I simply had to ask, so I did, I said: “What for, pop?” He grinned and let out a slightly sinister giggle as he looked at me and put a hand on my shoulder right before answering my question. He winked at me and said: “Because;… you never know!” and skipped out of the room, giggling all the way out the front door.”
As usual, pop was right. I carried my “mad-money”, as my father taught me until we destroyed the function and concept of money, but during the years that I did, on more than one occasion, it saved my ass, got me out of a mess or was that which allowed me to ask the gorgeous blonde sitting on a buddy’s couch looking bored after everyone else lost their pocket money playing poker if she wanted to have dinner, or drinks. Dad always said: “Never use mad money for anything that you should cover out of your pocket. It will let you know when to pull it out of your wallet. It most certainly did.
Mad money. I would have never, ever calculated the enormous importance of that concept in my life if my father had not passed it down. It may be one of the most useful tools I’ve ever had, because: you never know!
That’s my pop
My father, born Mario Francisco Vidal on October 4, 1923 in Key West, son to Victor Vidal and Dolores Lopez Mayg, also of Key West, FL, passed away this past July 6th, three months shy of his 90th birthday.
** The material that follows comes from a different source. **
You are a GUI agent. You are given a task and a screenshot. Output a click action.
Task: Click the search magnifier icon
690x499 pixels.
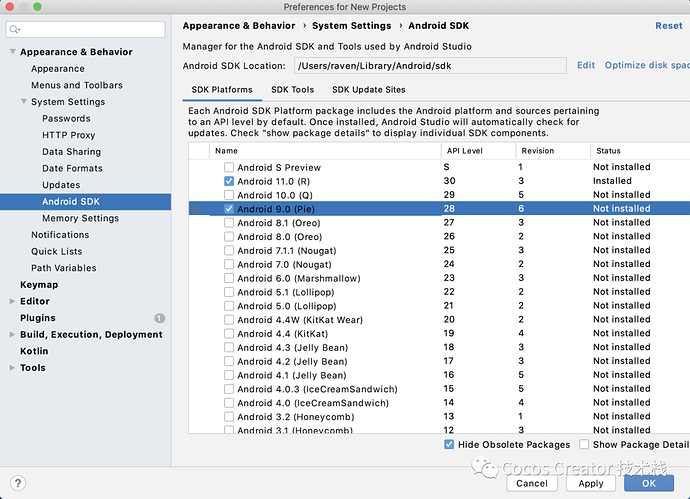(19, 30)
You may have even ready my post of the day he passed and perhaps even been one of the countless well-wishers who crashed my e-mail server with e-mails! My father loved his home town and carried that love, and the name of Key West, to the 18 countries that he would live in during his career as one of the world’s top hoteliers. Before passing away, the only request he made of his wife and his five sons was that Key West be the final resting place for his ashes. Our family’s commitment to honoring my father’s last request is what is at the root of this message, but it can be much more than that, if we choose as much.
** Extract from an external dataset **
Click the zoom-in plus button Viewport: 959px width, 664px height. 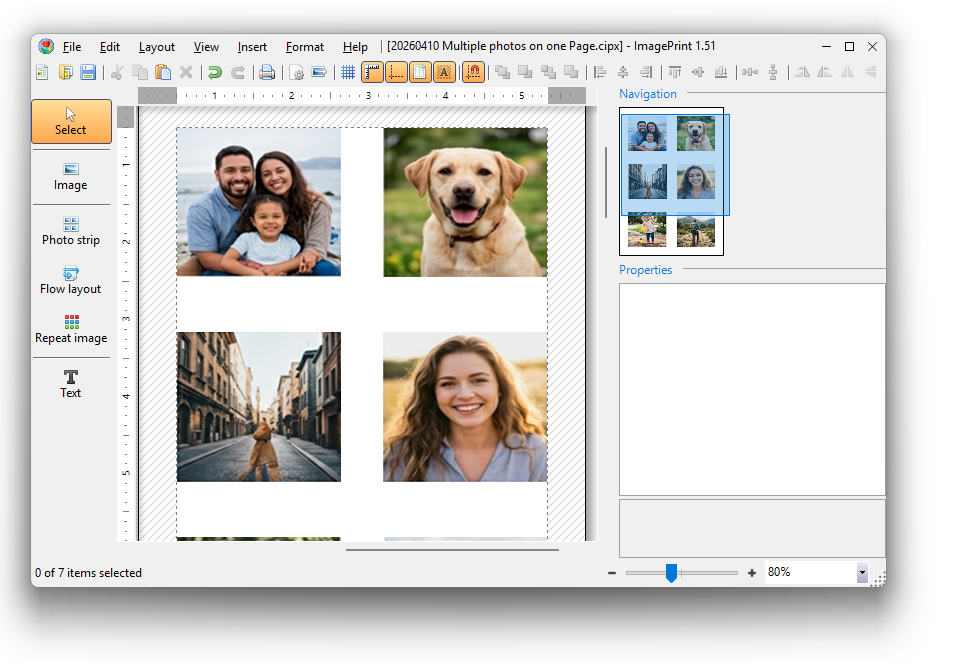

Our plan is to drive to Key West on Friday; October 4, 2013, what would have been his 90th birthday, and together with friends and other members of the family we will do as he instructed us to and spread his ashes out on the water from the Reynolds Street Pier, the very place where he learned to swim as a child. My father was a man who spread a great deal of love during his lifetime and that love was returned and has manifested in the multitudes of people who will join us on October 5th to bring a Native Son of Key West back home to rest and pay our last respects. We need your help to do this; How? We need a tiny bit of financial support in order to make this happen and you can be a part of it! I am asking for you help by contributing whatever you can. There are many of you and even though we only have 24 hours, I’ve never known you to back down or not step up. This is a chance to do better, between all of us, we can give my father the only this he asked all of us for: to go back home to rest in peace. I invite you to participate in what is a truly human event. I will be posting on the events of the upcoming weekend and everyone who was a part of this journey will have their name listed in the honor plaque that I will post next weekend; never forget – what any one of us can do, two can improve on and many of us can make it happen! Thank you for your support! Just click on the Donate button below to join the caravan and bring a native son of Key West back home!
Now this is what I call doing better!
Just click on the link below to be a part of this grand homecoming! Thank you!
“This is the first of a series of posts with the same title: “Conversations with my father”. I like the multi-function use of the title: It’s the title and the content. Each post’s title will have the subject of that particular conversation with my father at the end of the title. Enjoy!”
This was the last complete, coherent and contiguous conversation I had with my father; it was not that long ago.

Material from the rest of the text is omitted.